(Data begins)

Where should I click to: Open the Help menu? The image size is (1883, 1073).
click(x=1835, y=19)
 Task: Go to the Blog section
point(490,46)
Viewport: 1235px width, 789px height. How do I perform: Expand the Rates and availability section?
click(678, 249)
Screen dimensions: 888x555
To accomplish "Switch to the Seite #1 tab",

(Data ends)

Your task: Word for word, set down every line of the material above.

Response area:
Where should I click to: Open the Help menu? The image size is (1883, 1073).
click(x=1835, y=19)
 Task: Go to the Blog section
point(490,46)
Viewport: 1235px width, 789px height. How do I perform: Expand the Rates and availability section?
click(678, 249)
Screen dimensions: 888x555
To accomplish "Switch to the Seite #1 tab",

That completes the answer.